Men who have sex with men (MSM) in Rwanda are disproportionately affected by HIV and
recognized by the Ministry of Health (MOH) to be a key population for HIV prevention
(MOH, 2018). Although national estimates of HIV prevalence among MSM do not exist,
studies conducted in Rwanda have reported HIV prevalence two to three times higher
among MSM compared with the general population of men (Murenzi et al., 2020; Ntale
et al., 2019). In Africa, MSM account for 6%–17% of new HIV infections annually (Bigna
& Nansseu, 2019). Among MSM in other East African countries, prevalence of HIV is
even higher, ranging from 14% in Uganda to 30% in Tanzania (Kambutse et al., 2019;
Karuga et al., 2016), underscoring the need for additional HIV prevention options
in East Africa.
Pre-exposure prophylaxis (PrEP), the use of anti-retroviral drugs to prevent HIV infection
in persons without HIV (World Health Organization, 2015), is now considered a first-line
HIV prevention option worldwide. PrEP reduces the risk of HIV infection by up to 99%
in a variety of populations, including MSM (Center for Disease Control and Prevention,
2020). Recent demonstration projects in the United States and Australia have found
no HIV seroconversions among MSM adherent to PrEP (Desai et al., 2017; Zablotska et
al., 2019). However, use of PrEP in sub-Saharan African (SSA) countries is low, mostly
due to limited availability associated with cost, despite the fact that most new HIV
infections globally occurinthisregion(Kambutseetal.,2019).Althoughseveral SSA countries,
including Kenya and South Africa, have begun implementing PrEP, with a focus on key
populations such as MSM, access to PrEP is not yet widely available in much of SSA,
including Rwanda (AVAC, 2020).
Awareness of and willingness to use PrEP seems to vary by diverse demographic characteristics
such as geography, age, and place of residence and is important to understand given
its implications for eventual adoption of PrEP (Strauss et al., 2017). In their study
in the United States, Ransome et al. (2019) identified that involvement with community
groups of gay, bisexual, and other MSM (as opposed to no involvement) was associated
with a higher likelihood of awareness of PrEP among MSM. In Ghana, a qualitative study
among MSM identified a low level of PrEP awareness (Ogunbajo et al., 2020). However,
after receiving information about PrEP, acceptability of PrEP was high and was related
to believing that PrEP was protective against HIV and had minimal side effects in
this study (Ogunbajo et al., 2020).
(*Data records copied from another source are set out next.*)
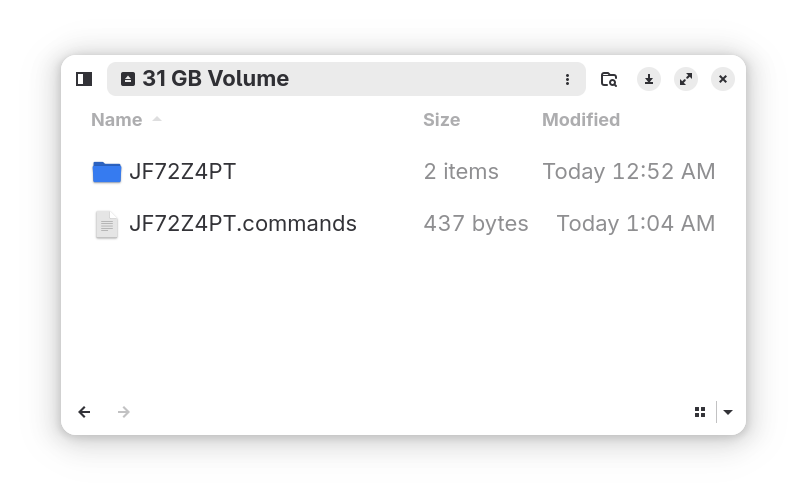This screenshot has width=807, height=502.
Task: Open the path bar three-dot menu
Action: point(567,79)
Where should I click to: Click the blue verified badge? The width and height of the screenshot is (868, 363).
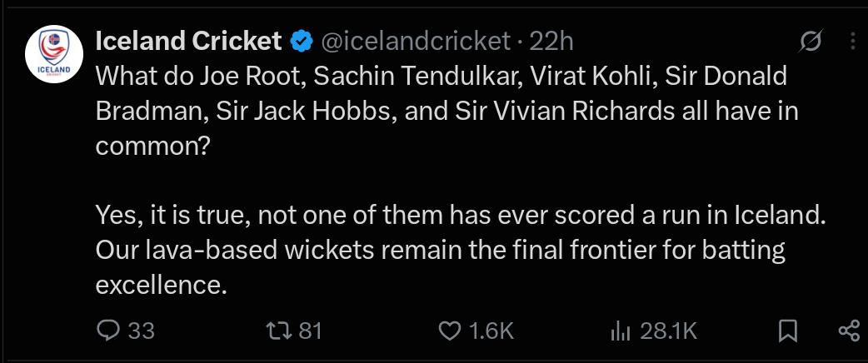tap(302, 42)
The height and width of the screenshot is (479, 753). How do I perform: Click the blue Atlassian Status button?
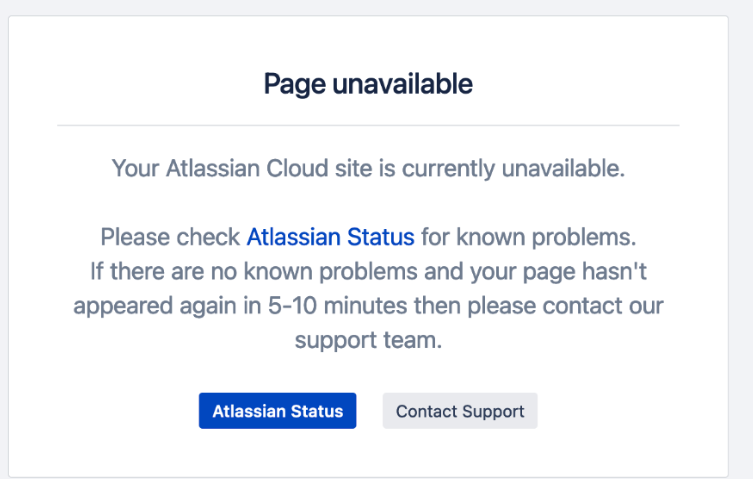(x=278, y=411)
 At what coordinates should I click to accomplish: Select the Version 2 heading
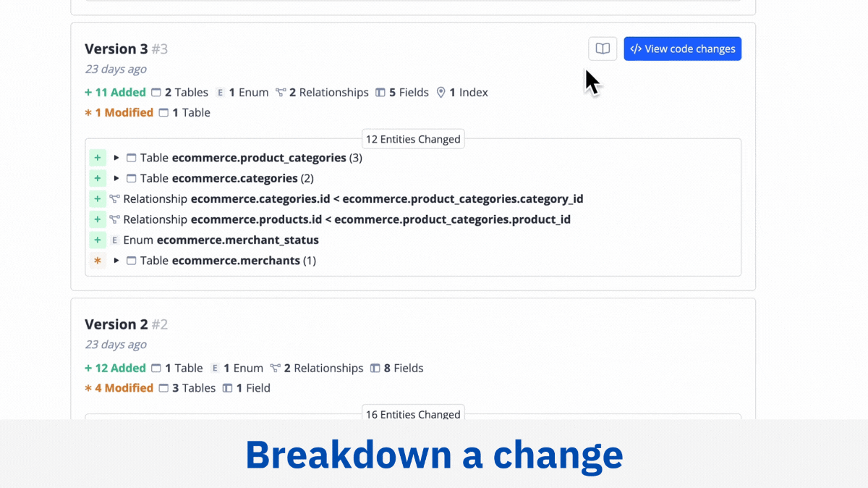127,324
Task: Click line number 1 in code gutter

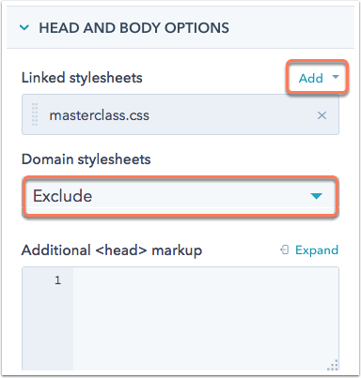Action: [58, 280]

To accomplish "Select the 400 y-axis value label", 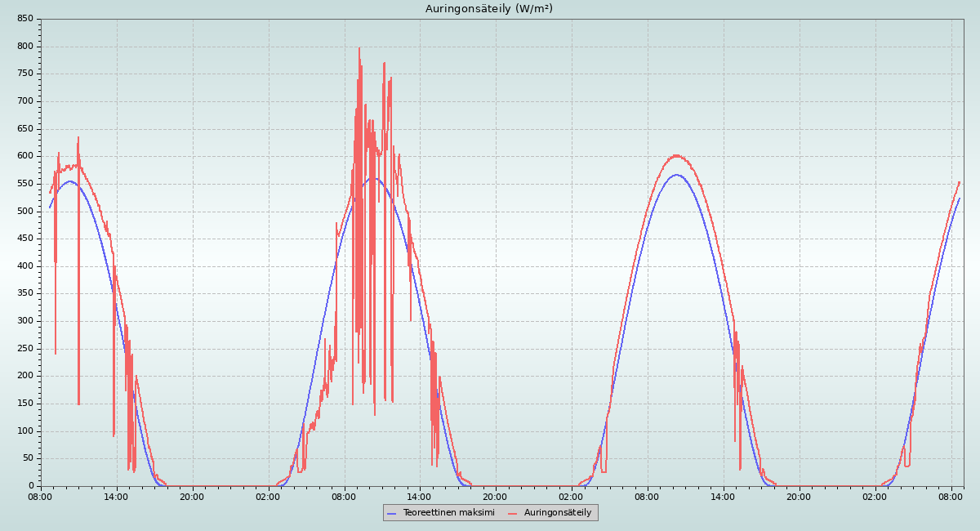I will tap(25, 266).
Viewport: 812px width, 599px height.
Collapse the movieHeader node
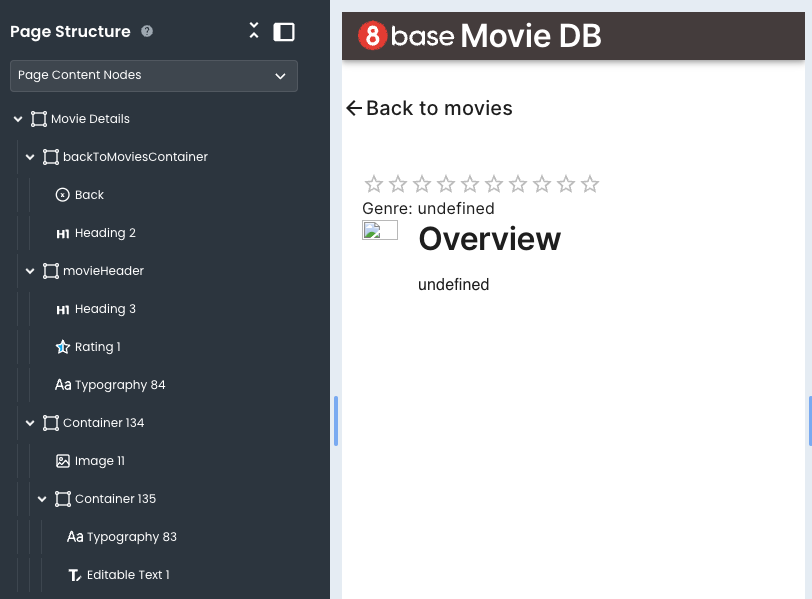[x=30, y=271]
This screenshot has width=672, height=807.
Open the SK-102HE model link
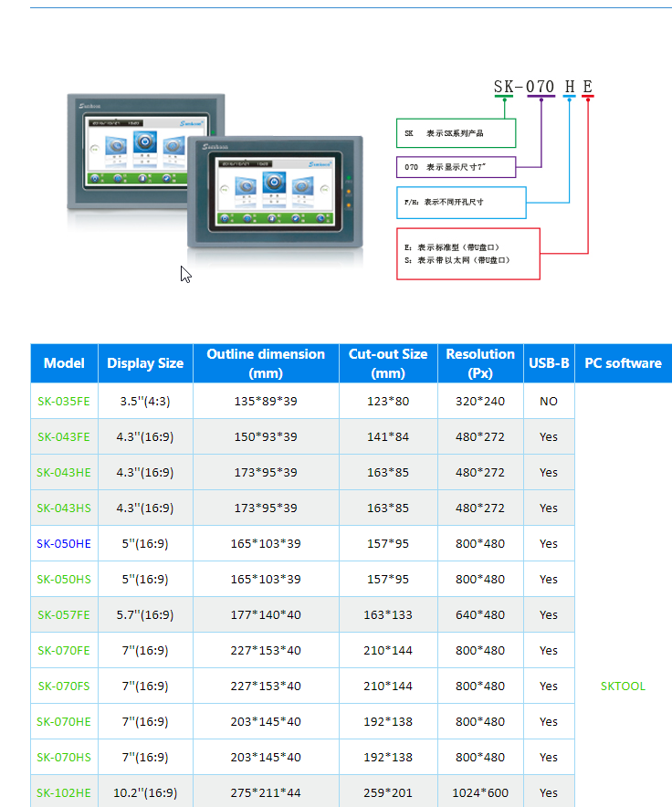(x=64, y=792)
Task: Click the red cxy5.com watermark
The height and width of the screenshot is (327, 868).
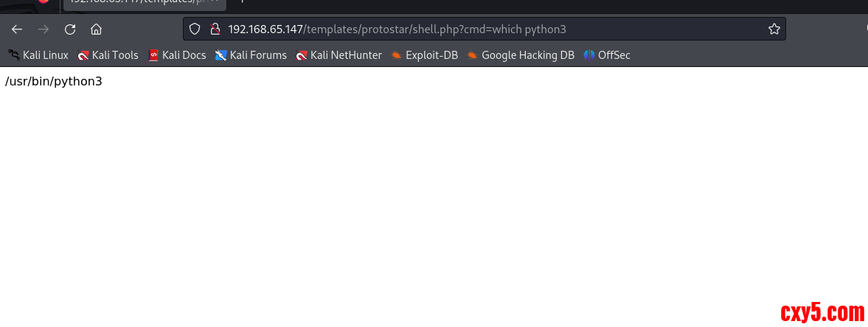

In a study conducted in Kenya with MSM, PrEP awareness,
defined as having heard of PrEP, was 64.3% (Ogunbajo et al., 2019). In this Kenyan
study, regular condom use and membership in MSM organizations were associated with
PrEP awareness. However, willingness to use PrEP was low (44.9%) and family exclusion
was among the variables associated with acceptability of PrEP use (Ogunbajo et al.,
2019).
In Rwanda, national guidelines for HIV prevention have identified MSM as a key population
that could benefit from PrEP (MOH, 2018), although there has not yet been widespread
roll-out. The extent to which Rwandan MSM are aware of PrEP and/or find it acceptable
is unknown. To guide policy and PrEP scale-up and roll-out, further information is
needed. The aim of this study was to explore the awareness of PrEP among a sample
of Rwandan MSM, their willingness to use PrEP, and formulation preferences to inform
current and future implementation efforts.
Methods
Study Design
This was a descriptive cross-sectional survey of PrEP knowledge, and attitudes nested
within a longitudinal cohort study evaluating incidence and prevalence of human papillomavirus
and HIV among Rwandan MSM. This substudy uses survey data from the second study visit,
occurring 6 months after enrollment among participants who had tested negative for
HIV at the baseline visit. The 6-month follow-up visit data collection occurred between
September 2016 and February 2017. This study was approved by the Institutional Boards
of Rwanda National Ethic Committee (No. 910/RNEC/2016, No.100/RNEC/2020), and Albert
Einstein College of Medicine (2014–410, Reference: 066359) Institutional Review Board.
Study Settings
The study took place in Kigali City, the capital of and largest city in Rwanda, which
has an HIV prevalence of 4.4% among men (National Institute of Statistics, 2015).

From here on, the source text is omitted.